BASKETBALL: Sheryl Swoopes was helped from the court with a left ankle sprain with a minute to play in the U.S. team's 62-45 exhibition victory over Slovakia at Adelaide, Australia. Swoopes was listed as day to day. Teresa Edwards also was injured, sustaining a hip pointer in the first half. She also was listed as day to day. ... In a contest that was more of a layup drill than a competitive game, the U.S. men's team routed the Japanese national team 105-49 at Saitama, Japan. A hand injury kept Kevin Garnett out of the game. Garnett said the injury was "nothing major."

DRUGS: Six runners trained by famed women's track coach Ma Junren failed drug tests and were among 40 athletes and coaches dropped from China's team. Ma was among the 13 officials dropped. Drugs were not involved in all the removals, the Chinese said. Six of the seven runners, including former 5,000-meter world record holder Dong Yanmei, failed blood tests for the banned performance-enhancing drug EPO. ... A second athlete in as many days was kicked off the Canadian team after a positive drug test. Casey Wade, a director for the Canadian Centre for Ethics in Sport, which performed the test, said equestrian rider Eric Lamaze tested positive for cocaine. Wade had no further comment. Lamaze could not be reached for comment. He also tested positive in 1996 and was suspended from competition for four years. The suspension was commuted to seven months after he appealed on the grounds he took cocaine four times in three months before the 1996 Olympic trials for personal use, not to gain a competitive edge. ... Sydney airport customs officials seized banned performance-enhancing drugs from a member of Uzbekistan's delegation today, International Olympic Committee official Jacques Rogge said.

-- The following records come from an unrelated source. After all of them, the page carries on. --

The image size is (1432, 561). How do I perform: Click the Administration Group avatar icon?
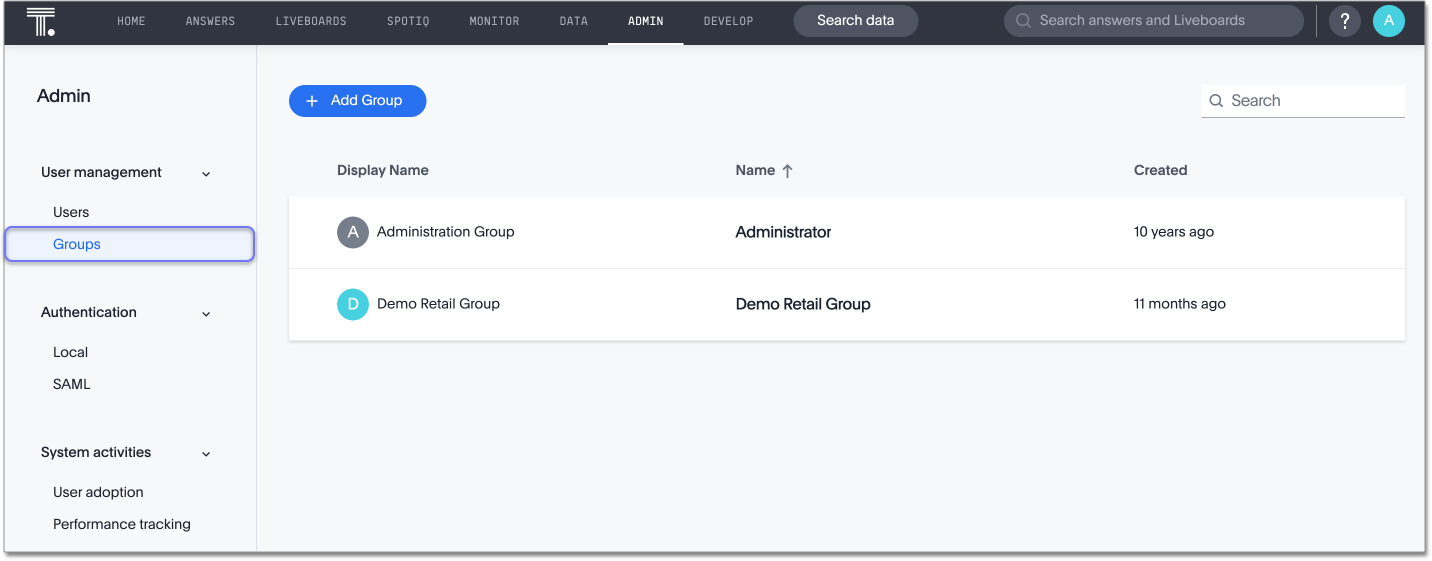coord(353,232)
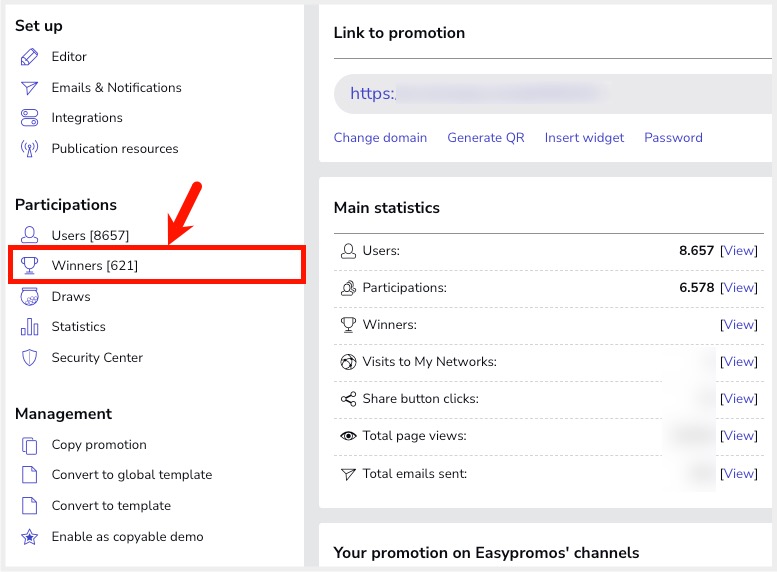The height and width of the screenshot is (572, 777).
Task: Click the Enable as copyable demo star icon
Action: click(x=30, y=537)
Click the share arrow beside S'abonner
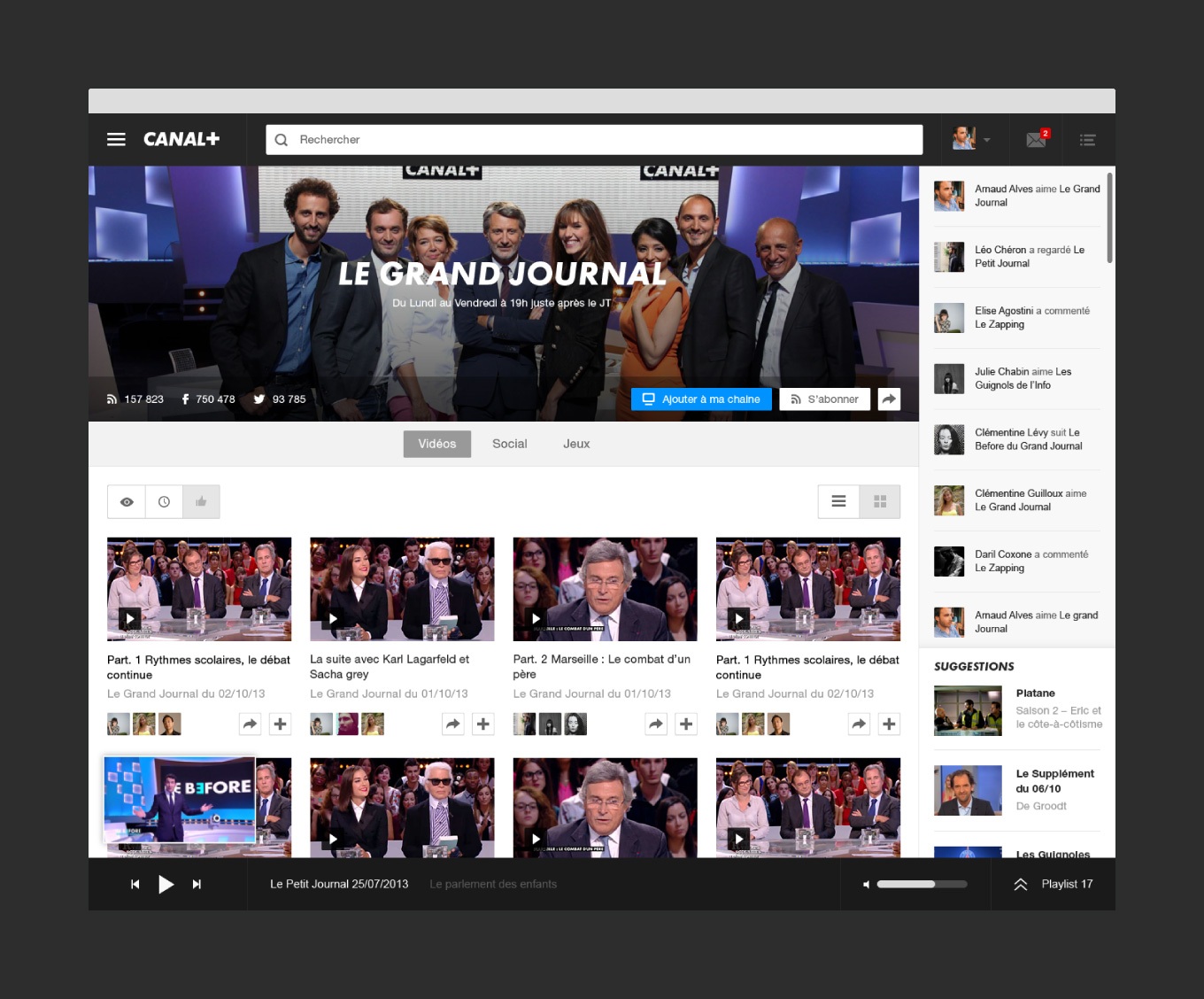1204x999 pixels. (x=889, y=399)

In a statement, the Australian Customs Service said it seized "what appears to be a small quantity of human growth hormone" in the baggage of an Olympic team official.

GRECO-ROMAN WRESTLING: Rejecting an emergency request by the U.S. Olympic Committee, Supreme Court Justice John Paul Stevens refused to keep Matt Lindland off the American team. Stevens, acting without comment, left intact court rulings that forced the USOC to reinstate Lindland. Committee members sought to keep Keith Sieracki, the trials winner at 1671/2 pounds, on the team instead.

TRACK AND FIELD: World shot put champion C.J. Hunter had arthroscopic surgery on his left knee, threatening his participation in the Olympics. Hunter had surgery on a torn lateral meniscus Sunday and he said his status "is day to day." He is scheduled to compete Sept. 22. ... The U.S. women's 400-meter relay team for the Olympic final will consist of Chryste Gaines, Gail Devers, Inger Miller and Marion Jones.

- Staff writer Darrell Fry contributed to this report.